Why is everything wrapped in aluminum foil??
Chamber 1 -Selective Atomic Layer Deposition and Low Temperature-STM
Operated by: Yunil and James
The home-built atomic layer deposition (ALD) chamber with a base pressure of 10-7 Torr is optimized for selective atomic layer deposition processes. It is equipped with a plasma generator for in-situ sample cleaning, a sample holder which can carry up to three samples on a 26"-long bellows+transfer arm, and an in-situ cartridge heater. The samples can be transferred in-situ to an ultra-high vacuum chamber which has a base pressure of 10-9 Torr and is equipped with a sputter gun, X-ray photoelectron spectroscopy (XPS) and low-temperature scanning tunneling microscopy (LT-STM). The system is intended for the study of selective ALD of metal oxides on Si, SiO2, SiCOH and Cu. XPS and STM are mainly used for studying the surface chemistry. Currently, the materials studied in this chamber include Si (001), SiO2, SiCOH, Cu, metal oxides, metal halides and organometallic precursors. The ultimate goal of this research is to gain an atomistic and electronic understanding of the surface chemistry of different substrates with different ALD precursors. This can help elucidate the physical and chemical principles guiding the development of MOSFET devices, for both academic and industrial application points of view.

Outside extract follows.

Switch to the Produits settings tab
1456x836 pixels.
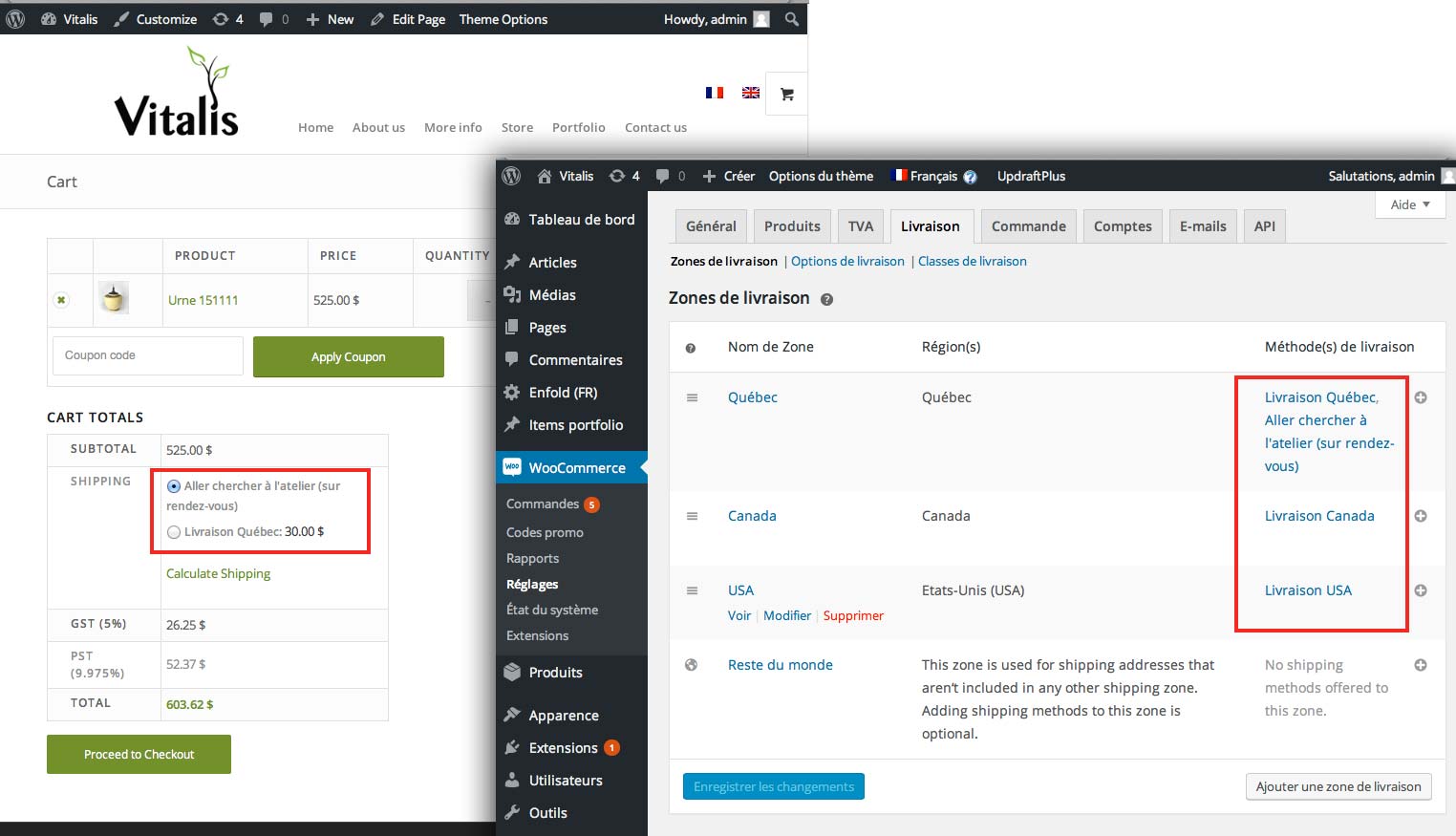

Chamber 2 - Variable Temperature-STM/AFM with KPFM
Operated by: Mike and Victor
Currently, this machine has the capability to perform in situ ALD, XPS, STM/STS, LEED, and mass spectrometry. Additionally, a thermal gas cracker is installed for performing atomic hydrogen dosing on samples. Recently, the work on this chamber has included thermal ALD of nitrides, including silicon nitride, boron nitride, titanium nitride and tantalum nitride utilizing more reactive hydrazine chemistry. Thermal ALD has the capability to deposit conformal films with good thickness control for back end of line processing on high aspect ratio features. XPS has been used to determine the chemical composition of deposited ALD films on Si, SiO2 and SiGe surfaces. The ALD reactor is a home-built chamber that utilizes automated dosing to deliver essentially any precursor that is desired. Precursors that have been studied include Si2Cl6, BCl3, TiCl4, TDMAT, TBTDET, N2H4, NH3. The previous heater in the ALD chamber used a pyrolytic boron nitride heater that was in vacuum and could be shorted out when conductive films were deposited; thus improvements for the heater have been made which includes utilizing an "air side" cartridge heater that cannot be shorted out. In addition to the characterization techniques available in situ in this chamber, there is also ex situ AFM and 4 point probe measurements that can be performed. Most currently, developing an in situ 4 point probe measurement is underway to be able to accurately measure film resistivity before air exposing samples. Future work include looking at selective ALD of metal films (Co, Rh, Ru), as well as testing out lower valence Ti and Ta precursors for deposition of more conductive films.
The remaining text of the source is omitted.